BEGIN Data provided

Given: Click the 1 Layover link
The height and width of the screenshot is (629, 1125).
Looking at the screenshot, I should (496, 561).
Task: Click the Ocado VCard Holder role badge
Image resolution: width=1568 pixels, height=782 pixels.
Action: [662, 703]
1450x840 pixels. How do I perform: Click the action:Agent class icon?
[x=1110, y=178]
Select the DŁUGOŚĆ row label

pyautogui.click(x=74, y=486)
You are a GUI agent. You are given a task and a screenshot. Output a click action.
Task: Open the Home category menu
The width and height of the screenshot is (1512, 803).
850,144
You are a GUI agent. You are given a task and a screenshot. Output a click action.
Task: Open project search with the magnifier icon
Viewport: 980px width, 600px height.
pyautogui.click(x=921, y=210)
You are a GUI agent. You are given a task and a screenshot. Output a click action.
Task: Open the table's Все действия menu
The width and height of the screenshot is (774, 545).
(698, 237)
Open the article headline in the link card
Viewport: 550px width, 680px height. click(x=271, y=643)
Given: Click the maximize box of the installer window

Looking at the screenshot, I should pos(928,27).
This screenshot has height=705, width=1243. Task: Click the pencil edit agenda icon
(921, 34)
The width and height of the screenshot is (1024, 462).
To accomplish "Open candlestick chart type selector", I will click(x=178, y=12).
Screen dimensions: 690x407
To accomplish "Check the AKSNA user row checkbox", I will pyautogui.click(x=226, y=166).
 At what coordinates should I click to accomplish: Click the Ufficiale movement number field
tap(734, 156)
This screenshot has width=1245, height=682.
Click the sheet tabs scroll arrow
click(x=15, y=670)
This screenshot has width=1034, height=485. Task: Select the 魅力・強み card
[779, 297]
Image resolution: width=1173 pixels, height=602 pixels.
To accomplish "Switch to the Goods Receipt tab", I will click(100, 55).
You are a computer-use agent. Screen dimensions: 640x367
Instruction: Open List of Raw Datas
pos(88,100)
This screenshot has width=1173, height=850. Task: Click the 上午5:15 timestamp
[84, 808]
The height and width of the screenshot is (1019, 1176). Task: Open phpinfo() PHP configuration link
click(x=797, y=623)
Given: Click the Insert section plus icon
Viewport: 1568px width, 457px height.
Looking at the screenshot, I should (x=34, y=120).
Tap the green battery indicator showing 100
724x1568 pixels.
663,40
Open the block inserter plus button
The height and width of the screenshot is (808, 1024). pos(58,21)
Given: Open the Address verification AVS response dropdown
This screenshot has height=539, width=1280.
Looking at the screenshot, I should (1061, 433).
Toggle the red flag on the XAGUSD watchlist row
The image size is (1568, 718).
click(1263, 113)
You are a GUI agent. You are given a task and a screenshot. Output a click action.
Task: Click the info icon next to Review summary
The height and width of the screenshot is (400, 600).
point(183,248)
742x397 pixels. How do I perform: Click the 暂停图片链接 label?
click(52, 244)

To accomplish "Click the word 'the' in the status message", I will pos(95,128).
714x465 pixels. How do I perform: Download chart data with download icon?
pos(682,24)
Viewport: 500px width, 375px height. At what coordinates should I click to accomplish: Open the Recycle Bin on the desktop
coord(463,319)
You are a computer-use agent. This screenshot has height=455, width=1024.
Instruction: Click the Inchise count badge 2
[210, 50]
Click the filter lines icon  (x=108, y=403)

END Data provided

Requirement: Could you retype every line of the data exactly?

Result for this task:
Given: Click the 1 Layover link
The height and width of the screenshot is (629, 1125).
Looking at the screenshot, I should (496, 561).
Task: Click the Ocado VCard Holder role badge
Image resolution: width=1568 pixels, height=782 pixels.
Action: [662, 703]
1450x840 pixels. How do I perform: Click the action:Agent class icon?
[x=1110, y=178]
Select the DŁUGOŚĆ row label

pyautogui.click(x=74, y=486)
You are a GUI agent. You are given a task and a screenshot. Output a click action.
Task: Open the Home category menu
The width and height of the screenshot is (1512, 803).
850,144
You are a GUI agent. You are given a task and a screenshot. Output a click action.
Task: Open project search with the magnifier icon
Viewport: 980px width, 600px height.
pyautogui.click(x=921, y=210)
You are a GUI agent. You are given a task and a screenshot. Output a click action.
Task: Open the table's Все действия menu
The width and height of the screenshot is (774, 545).
(698, 237)
Open the article headline in the link card
Viewport: 550px width, 680px height. click(x=271, y=643)
Given: Click the maximize box of the installer window

Looking at the screenshot, I should pos(928,27).
This screenshot has height=705, width=1243. Task: Click the pencil edit agenda icon
(921, 34)
The width and height of the screenshot is (1024, 462).
To accomplish "Open candlestick chart type selector", I will click(x=178, y=12).
Screen dimensions: 690x407
To accomplish "Check the AKSNA user row checkbox", I will pyautogui.click(x=226, y=166).
 At what coordinates should I click to accomplish: Click the Ufficiale movement number field
tap(734, 156)
This screenshot has width=1245, height=682.
Click the sheet tabs scroll arrow
click(x=15, y=670)
This screenshot has width=1034, height=485. Task: Select the 魅力・強み card
[779, 297]
Image resolution: width=1173 pixels, height=602 pixels.
To accomplish "Switch to the Goods Receipt tab", I will click(100, 55).
You are a computer-use agent. Screen dimensions: 640x367
Instruction: Open List of Raw Datas
pos(88,100)
This screenshot has width=1173, height=850. Task: Click the 上午5:15 timestamp
[84, 808]
The height and width of the screenshot is (1019, 1176). Task: Open phpinfo() PHP configuration link
click(x=797, y=623)
Given: Click the Insert section plus icon
Viewport: 1568px width, 457px height.
Looking at the screenshot, I should (x=34, y=120).
Tap the green battery indicator showing 100
724x1568 pixels.
663,40
Open the block inserter plus button
The height and width of the screenshot is (808, 1024). pos(58,21)
Given: Open the Address verification AVS response dropdown
This screenshot has height=539, width=1280.
Looking at the screenshot, I should (1061, 433).
Toggle the red flag on the XAGUSD watchlist row
The image size is (1568, 718).
click(1263, 113)
You are a GUI agent. You are given a task and a screenshot. Output a click action.
Task: Click the info icon next to Review summary
The height and width of the screenshot is (400, 600).
point(183,248)
742x397 pixels. How do I perform: Click the 暂停图片链接 label?
click(52, 244)

To accomplish "Click the word 'the' in the status message", I will pos(95,128).
714x465 pixels. How do I perform: Download chart data with download icon?
pos(682,24)
Viewport: 500px width, 375px height. At what coordinates should I click to accomplish: Open the Recycle Bin on the desktop
coord(463,319)
You are a computer-use agent. This screenshot has height=455, width=1024.
Instruction: Click the Inchise count badge 2
[210, 50]
Click the filter lines icon  (x=108, y=403)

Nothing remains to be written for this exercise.